Salma Hayek à « L’Orient-Le Jour » : Attendez... Je n’ai pas encore fait entendre ma vraie voix

Aurait-on pu imaginer un jour les paroles du « Prophète » de Gibran s'animer, danser et chanter dans un film ? Ce rêve est devenu possible grâce à la volonté et la vision de l'actrice/productrice Salma Hayek. Elle est au Liban pour la première fois, pour retrouver ses racines, pour présenter le film en première mondiale et pour se confier à « L'Orient-Le Jour », bomba latina, ambassadrice de paix déterminée à montrer qu'elle a encore plus d'un tour dans son sac (Gucci).

Salma Hayek, au cœur du Liban. Photos Georges Chahoud

Elle entre d'un pas assuré dans la suite de l'hôtel Le Gray où on l'attend depuis de longues minutes. Ses cheveux couleur de jais se marient avec le noir qu'elle porte si bien (et souvent), mais aussi avec ses yeux noirs et pétillants. Elle s'excuse aussitôt pour le « petit » retard. Sa journée était longue, « mais si belle » et riche en émotions : elle s'était rendu quelques heures auparavant dans un camp de réfugiés syriens...

Salma Hayek se meut comme un félin, comme cette Kitty de Puss in Boots dont elle partageait l'affiche avec l'Antonio de ses débuts. Son aventure cinématographique avait ainsi commencé dans le Desperado de Roberto Rodriguez, aux côtés, déjà, d'Antonio Banderas. Depuis, cette boule de feu, cette bomba latina, comme on l'appelle, s'est mise à se frayer son petit chemin. Véritable électron libre dans le milieu hollywoodien, elle y a affirmé ses particularités et, encore une fois, comme une féline, elle a su marquer son territoire.

 

(Lire aussi : Salma Hayek à Bécharré, pieds nus et tout contre Gibran)

 

Obsession de paix
Impatiente mais décidée et téméraire, l'actrice choisit ses rôles par intuition.
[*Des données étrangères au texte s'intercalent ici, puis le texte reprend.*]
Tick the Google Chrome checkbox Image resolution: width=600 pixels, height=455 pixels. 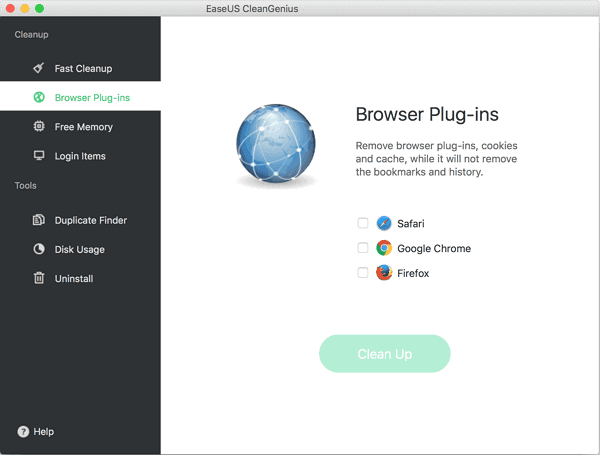pos(363,248)
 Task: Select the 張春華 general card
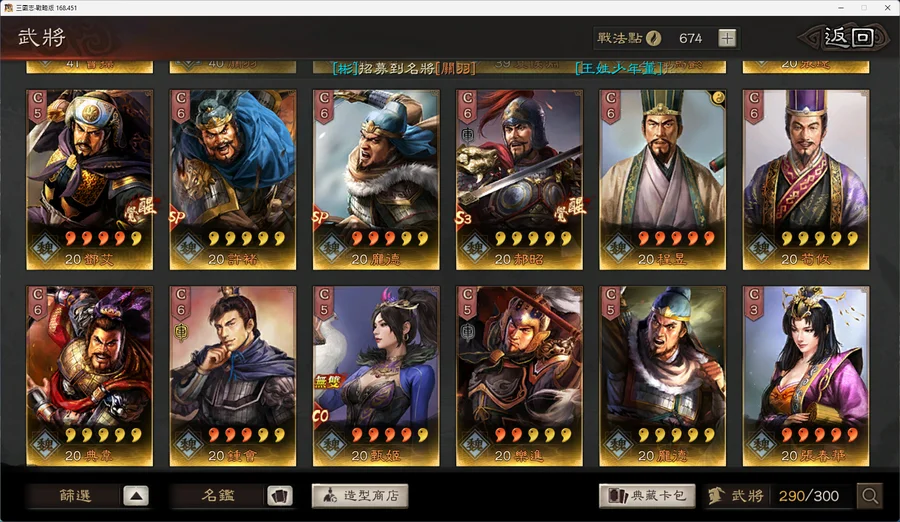pos(806,376)
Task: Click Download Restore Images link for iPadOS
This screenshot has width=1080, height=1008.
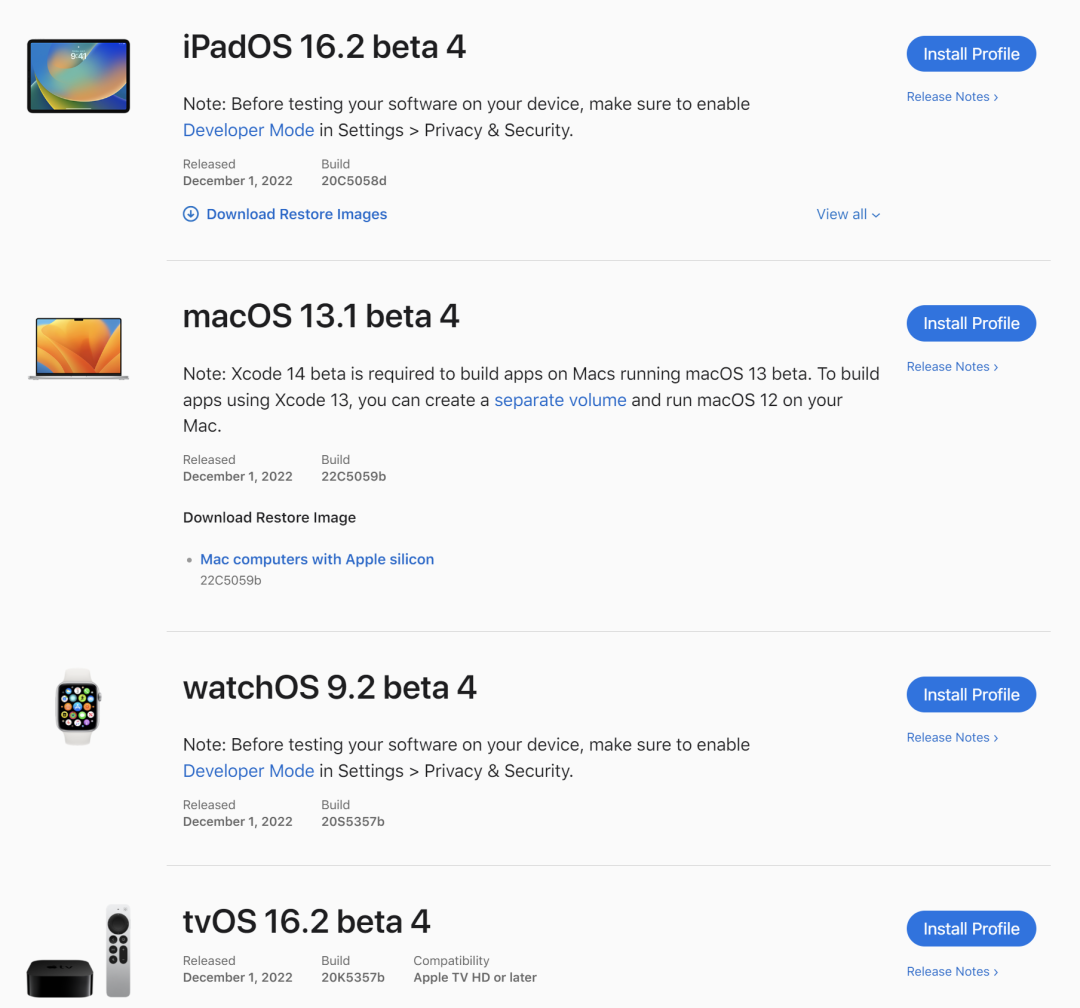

Car le cinéma pour elle peut être « divertissant, ou engagé ». Après Frida Kahlo dans lequel elle incarnait littéralement la peintre géniale et folle, et la série télévisée Ugly Betty qu'elle a produite et par laquelle elle a voulu porter haut la voix des travailleuses colombiennes, la voilà qui donne naissance à un projet qui lui tient à cœur depuis longtemps, soutenue par un travail collectif tant sur le plan financier et technique que libanais et international.
Son nom, Salma, évoque tout naturellement la paix, et celui de sa fille Paloma (colombe en français...) en est le symbole... Elle réplique immédiatement : « D'ailleurs, elle est née le 21 septembre, date de la Journée mondiale de la paix. » Et c'est exactement cette empreinte que Salma Hayek voudrait laisser dans ce Liban, son Liban, embourbé dans la tourmente d'une région bouleversée. « Gibran a réussi à transmettre ce message de paix, puisque cet ouvrage, vendu à plus de cent millions d'exemplaires dans le monde et perçu comme véritable ouvrage de philosophie, est lu et apprécié par toutes les religions et par toutes les générations. Je voulais rappeler au monde qu'il y avait un Arabe qui a été rassembleur avec sa philosophie et qui disait la vérité sans offenser personne. »

 

(Lire aussi : Le papa de Salma Hayek veut devenir l'ambassadeur du Liban au Mexique)

 

Mamma...
Mais la vraie raison de l'implication de cette passionaria dans cette production est plus simple que cela et remonte à son enfance, vers ses six ans, lorsque son grand-père lui lisait des passages du Prophète. « À ma manière, je me reconnecte avec lui, puisqu'il n'est plus là, et j'applique les préceptes qu'il m'a enseignés. » La famille est une valeur particulièrement importante pour cette mamma qui, lorsqu'elle parle de sa fille, sort les griffes : « Vous savez, elle m'épate. Je suis d'accord avec Gibran : les enfants ne sont pas à nous, ils appartiennent à la Terre, mais pour l'instant elle est encore à moi », dit-elle en rigolant.
« Cet ouvrage parle de paix, certes, mais aussi de liberté. Quand nous tournions le film, nous nous sentions libres d'utiliser toutes les techniques. D'ailleurs, les vrais faiseurs de films sont les spectateurs qui portent en toute liberté un regard démultiplié et différent sur The Prophet. »

 

... mais aussi al-Mitra
En évoquant le projet qui a nécessité plus de quatre ans de travail, ses yeux de braise s'enflamment. On y lit des souvenirs, des images d'une enfance heureuse, ce « riche imaginaire des enfants que chacun de nous perd en grandissant ». Et l'on devine que bien que l'actrice prête sa voix au personnage de la maman, elle serait également le personnage de la petite fille, la al-Mitra du film.
Salma Hayek esquisse alors un sourire malicieux et, tout en repliant ses jambes pour mieux se lover dans le fauteuil, elle répond de cette voix chaude reconnaissable entre cent : « C'est vrai. Le caractère d'al-Mitra, bien qu'inspiré de ma fille Paloma selon certains réalisateurs, c'est également moi. Muette au début du film, elle retrouvera par la suite sa voix. Grâce à l'art, par les challenges et la poursuite d'un but, on peut trouver sa voix, sa voie. Si je me suis lancée dans cette carrière de productrice qui me plaît énormément, au fond de mon cœur j'ai encore un seul souhait : réaliser un film. » Et d'asséner : « Attendez... C'est à ce moment-là que vous entendrez ma vraie voix. »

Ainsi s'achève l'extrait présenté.